Big Data Helping Iowa State Researchers, DOT Manage Traffic Crashes

March 23, 2017

The traffic data hits the REACTOR lab in continuous streams from across the state – video, traffic volume, speed, backups, weather and more.

Iowa State University researchers can call up all that data on the six big screens arranged around the Realtime Analytics of Transportation data lab, or REACTOR. The lab is part of the Center for Transportation Research and Education within Iowa State’s Institute for Transportation. It features a fiber optic connection to the Iowa Department of Transportation’s Intelligent Transportation Network.

Iowa State’s Anuj Sharma talks to transportation researchers in the REACTOR lab. Credit: Christopher Gannon/Iowa State University.

“There is more data than you could ever imagine coming out of this system,” said Neal Hawkins, the associate director of the Institute for Transportation. “We’re getting data every 20 seconds from all over the state, we’re getting high-definition camera feeds and we’re getting sensor information every minute.”

University engineers are helping the Iowa DOT by taking the data, analyzing it, making sense of it and finding ways to support improved decision-making, Hawkins said.

One example of putting the data to use is development of a smart system for managing traffic when there’s a crash, a stalled vehicle or bad weather. Iowa State researchers are calling the system they’re developing TIMELI, or Traffic Incident Management Enabled by Large-data Innovations.

“The goal and outcome of TIMELI is to use emerging large-scale data analytics to reduce the number of road incidents through proactive traffic control and to minimize the impact of individual incidents that do occur through early detection, response and traffic management and control,” the Iowa State researchers wrote in a project summary.

Anuj Sharma – an associate professor of civil, construction and environmental engineering, a research scientist for the Institute for Transportation and the leader of the TIMELI project – recently pulled out his laptop and called up an example of the problems the new system is designed to solve.

His computer showed Iowa DOT video of Interstate 235 in Des Moines, near Polk Boulevard looking east toward Roosevelt High School: Traffic is heavy, but moving. Then there’s a crash in the right lanes of the westbound interstate. It’s hard to see the crash at first, but then traffic starts backing up.

At the Iowa DOT’s traffic incident management center in Ankeny – staffed 24 hours every day and tasked with scanning traffic and spotting problems across the state – an operator took a few minutes to spot the growing traffic problem a few miles west of downtown Des Moines, call for help and post warnings to traffic message signs.

“There’s no reason something like that couldn’t happen at five places across the state all at once,” Hawkins said. “It’s an overwhelming task. These operators can only monitor so many things at once.”

So why hasn’t some kind of automated system been developed to help monitor all that traffic data and quickly find problems?

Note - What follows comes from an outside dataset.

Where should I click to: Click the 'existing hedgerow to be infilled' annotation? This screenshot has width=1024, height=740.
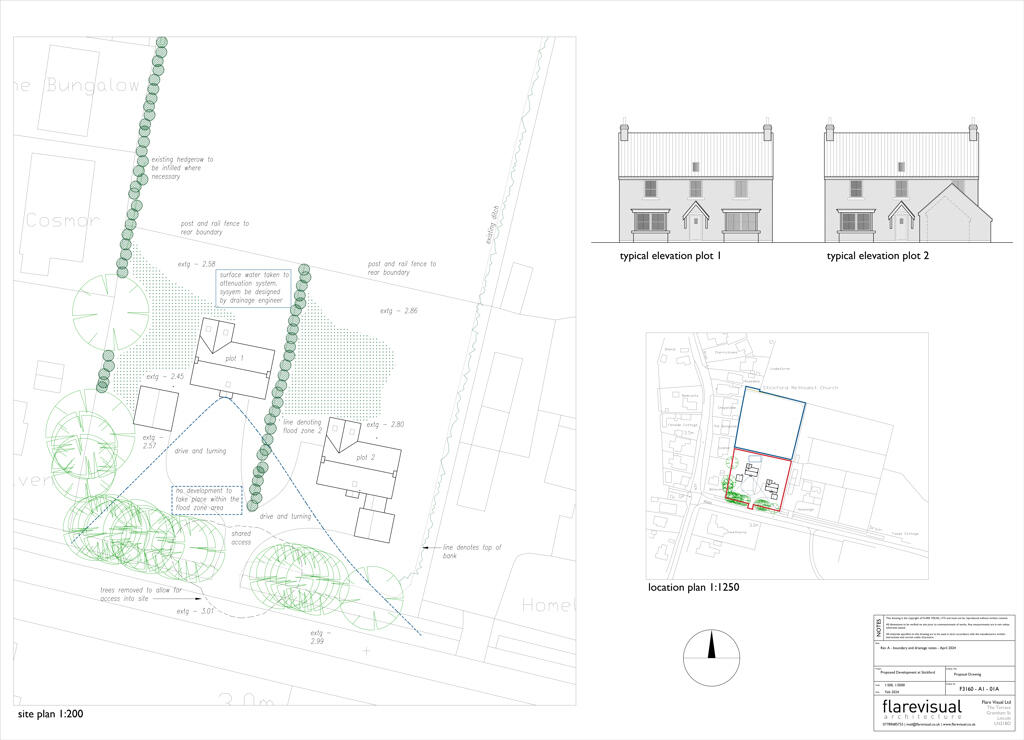182,168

“The technology was not there yet,” Sharma said. “In the last five years there has been so much progress in big data analytics. We can now process huge amounts of data and learn from it.”

Sharma means that literally – advancements in machine learning will allow the TIMELI system to learn from experience and find ways to do a better job analyzing the Iowa DOT’s data streams, finding incidents and maybe even predicting problems.

To make the TIMELI system work, a team of Iowa State researchers is working to develop new traffic models, computer algorithms, user-friendly computer displays and information visualizations that will help operators make decisions and take actions. They’re also using big data technologies to design new systems for data handling, archiving, analysis and output.

In addition to Sharma and Hawkins, the research team includes Baskar Ganapathysubramanian, an associate professor of mechanical engineering; Stephen Gilbert, an assistant professor of industrial and manufacturing systems engineering and an associate director of the Virtual Reality Applications Center; Chinmay Hegde, an assistant professor of electrical and computer engineering; Skylar Knickerbocker, a research engineer at the Center for Transportation Research and Education; Adarsh Krishnamurthy, an assistant professor of mechanical engineering; Soumik Sarkar, an assistant professor of mechanical engineering; Srikanta Tirthapura, a professor of electrical and computer engineering; and Umesh Vaidya, an associate professor of electrical and computer engineering.

The researchers’ work to develop TIMELI is supported by a three-year, $1 million grant from the National Science Foundation.

Their goal is to develop a prototype of the system using the REACTOR lab as a test bed. The prototype would also be tested and evaluated within the Iowa DOT’s Traffic Management Center in Ankeny.

They hope the system will improve incident detection and support operator decision-making – ultimately improving safety and mobility for Iowa’s transportation system.

Most importantly, a working, robust TIMELI system could help every driver on the road.

“Use of the system by state DOTs can reduce the duration and impacts of incidents and improve the safety of motorists, crash victims and emergency responders,” the researchers wrote.

After all, Hawkins said, “When there’s a crash, every second is critical.”